In a world whose people are persecuted, othered, tired, it is easy to believe that the way of things is division and separation. But hedgerows suggest another way to live: layered, porous, complex and interconnected, creating space not just for encounter but for new life through that encounter. This is how I picture the Kingdom that Jesus speaks about and so often found solace in: a world of intermingling and ever-growing aliveness. I think Jesus would have walked with the hedgerows had he lived in Devon. I think he would have used them to speak of boundary-crossing between heaven and Earth, clean and unclean, Jew and Gentile. I think he would have pointed to them and said, see the tangled beauty of these? They are what the Kingdom is like: held and open, living and lifegiving. This is what I want our future to be too.  

As I walk these old lanes, I am deepening into my hedgerow apprenticeship. I am learning to sink my roots in, to tend boundaries with care, to make space for life. I am also finding that there is nothing in the hedgerows that speaks of self-sufficiency. These ancient, interwoven green features that have defined this landscape are here because of relationships between species. It is easy to talk about the interconnectedness of everything, it is another thing to try to live it – to live like gifts, reciprocity, community, are things that might take the weight of our time. These old hedgerows give me a foothold though – they enliven the overused but hard-to-live idea of interconnection, they show me what it looks like and that it is an approach to life that is patient, strong, sustaining, real.  
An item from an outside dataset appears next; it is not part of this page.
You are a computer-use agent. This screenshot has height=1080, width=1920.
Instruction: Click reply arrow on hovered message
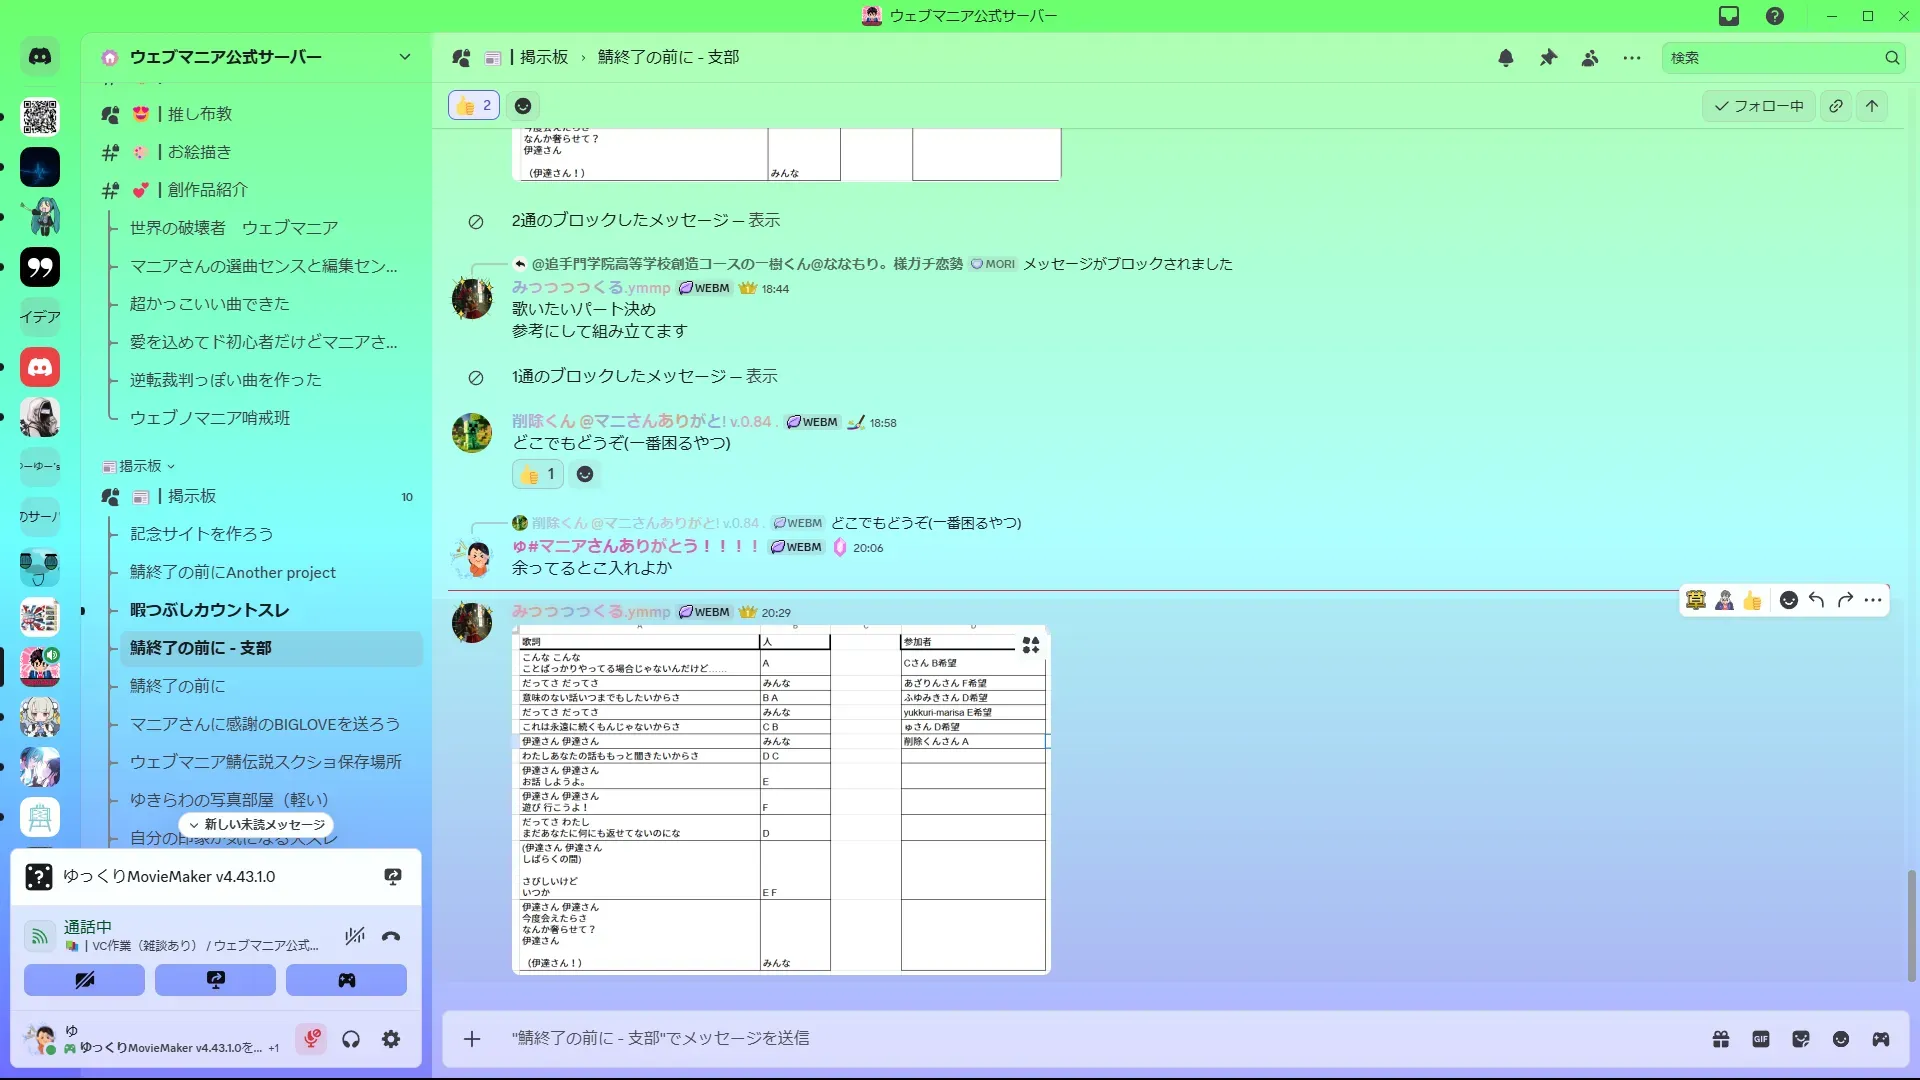[1817, 600]
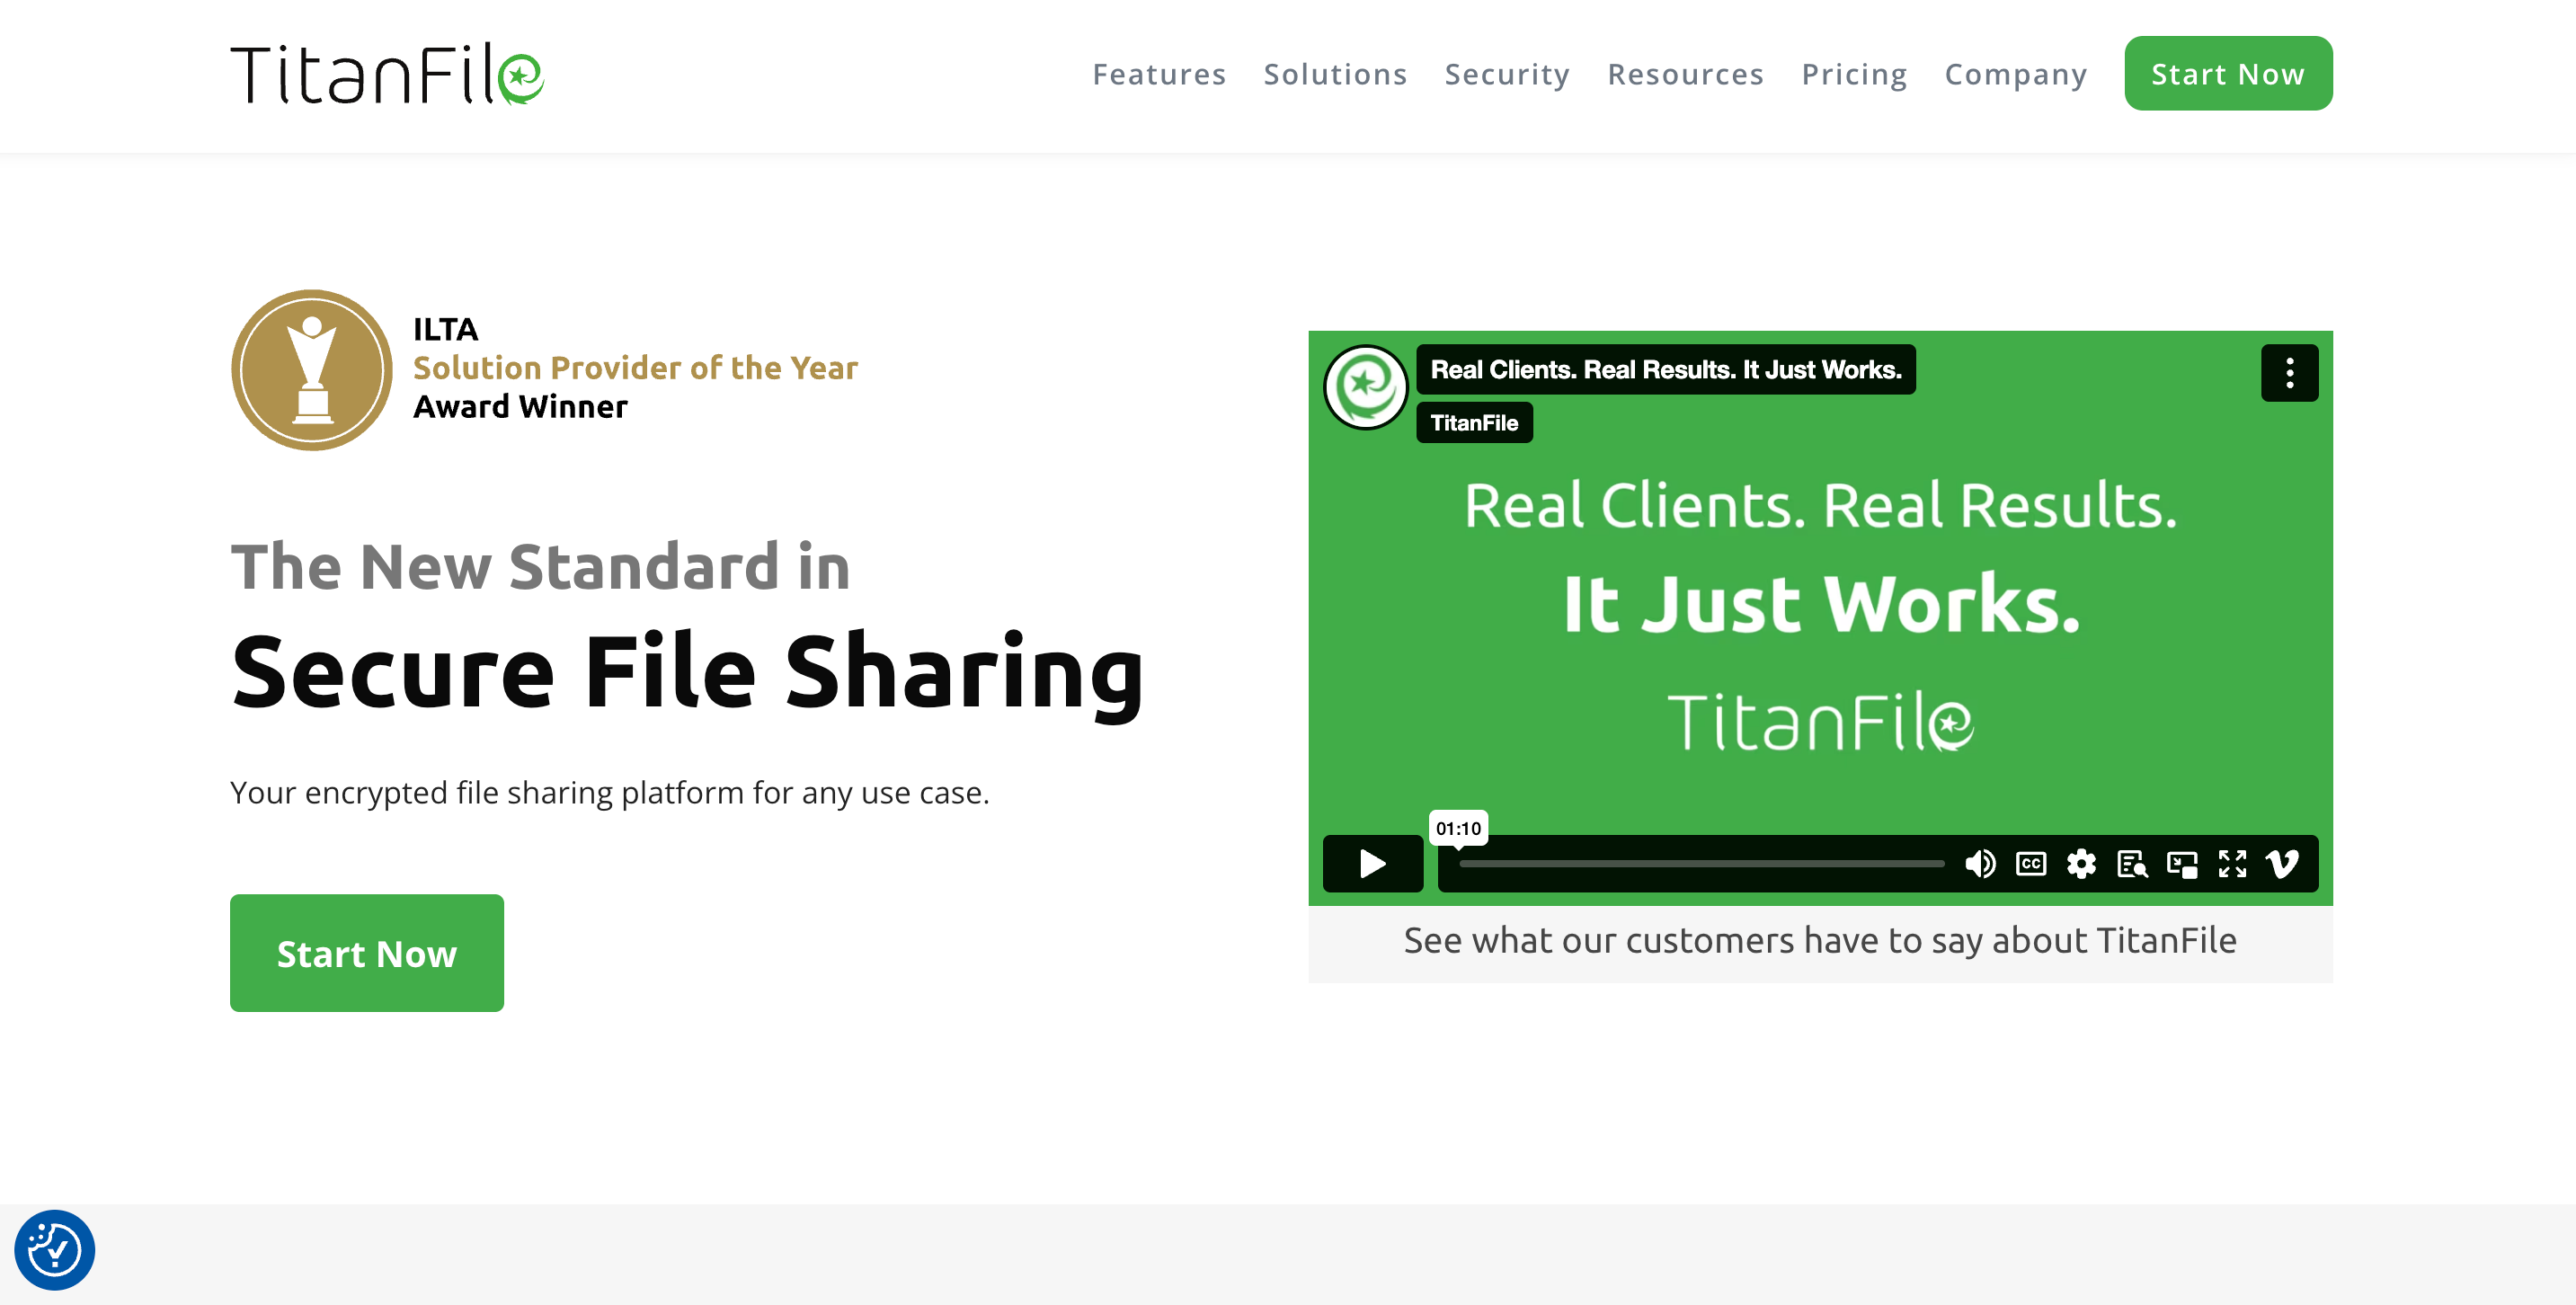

When I reach out my hand I can usually find something edible or beautiful in the hedgerow depending on the time of year: blackberry, hazel, oxeye daisy, pennywort, primrose. Yesterday, it was the cow parsley that really caught my attention: its frothing, foaming flourishing. In a few weeks it will give way to what comes next, just as it has always done, just as this world will always do. On my hedge-edged walks I am in the presence of lives so unlike mine – plants, creatures, the people who have tended and cared for these hedges through generations. I am also in the presence of relationship, and of hope.  

Now, with so many crises bearing down on the world, and with anxiety and despair blooming, it is the hedges that remind me of other, older, wiser ways to be. It is the hedges that show me how to root deep into solid ground, and how to reach out to others, and to light, which are so often the same thing.